As despesas com a categoria já são muito altas. O Justiça em Números de 2022 informa que o Judiciário teve um gasto mensal com cada magistrado de R$ 60,3 mil no ano passado, incluindo não só a remuneração, mas também indenizações, encargos sociais, previdenciários, Imposto de Renda e viagens a serviço. Segundo a PEC, o quinquênio seria uma “parcela indenizatória” o que significa, como explica o colunista Bruno Carazza, que o valor recebido não se submete ao teto do funcionalismo e nem recolhe Imposto de Renda (Valor, 25/3). O quinquênio é assim mais um penduricalho, como o auxílio-moradia, que burla os limites estabelecidos.

Entre os argumentos de defesa da volta do quinquênio estão o excesso de trabalho e o fato de não haver diferenciação entre o salário de juízes e promotores que acabam de entrar e o dos mais antigos no cargo. No setor privado, o problema seria resolvido com o plano de carreiras e metas para justificar as promoções. Entre outros absurdos, a PEC permite contabilizar para o cálculo do quinquênio o tempo de trabalho transcorrido inclusive em advocacia no setor privado, anterior ao posto público, e estende o pagamento do benefício a aposentados e pensionistas.

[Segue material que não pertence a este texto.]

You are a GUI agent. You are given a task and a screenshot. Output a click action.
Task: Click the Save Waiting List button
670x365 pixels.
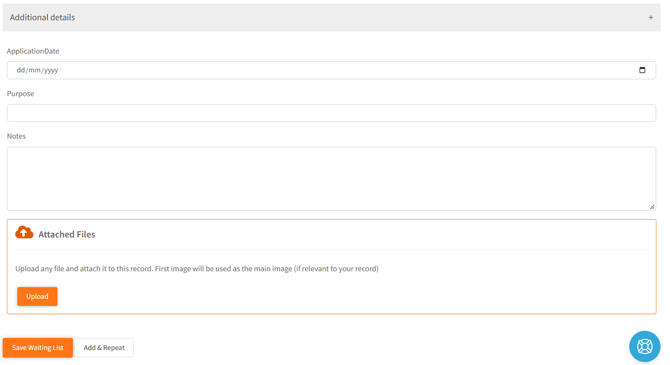point(38,347)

Houve diversas emendas para estender a regalia. Uma delas é do partido de Lula, do senador Humberto Costa (PT-PE), que a concede também a delegados da Polícia Federal e permite que os Estados criem o benefício para a Polícia Civil. Para especialistas, é o primeiro passo para a volta do quinquênio para todo o funcionalismo público, com impacto inclusive nos cofres estaduais e municipais. Como se tudo isso não bastasse, não está esquecida a proposta de aumento de 18% do salário dos juízes, que alterará o teto para todo o funcionalismo.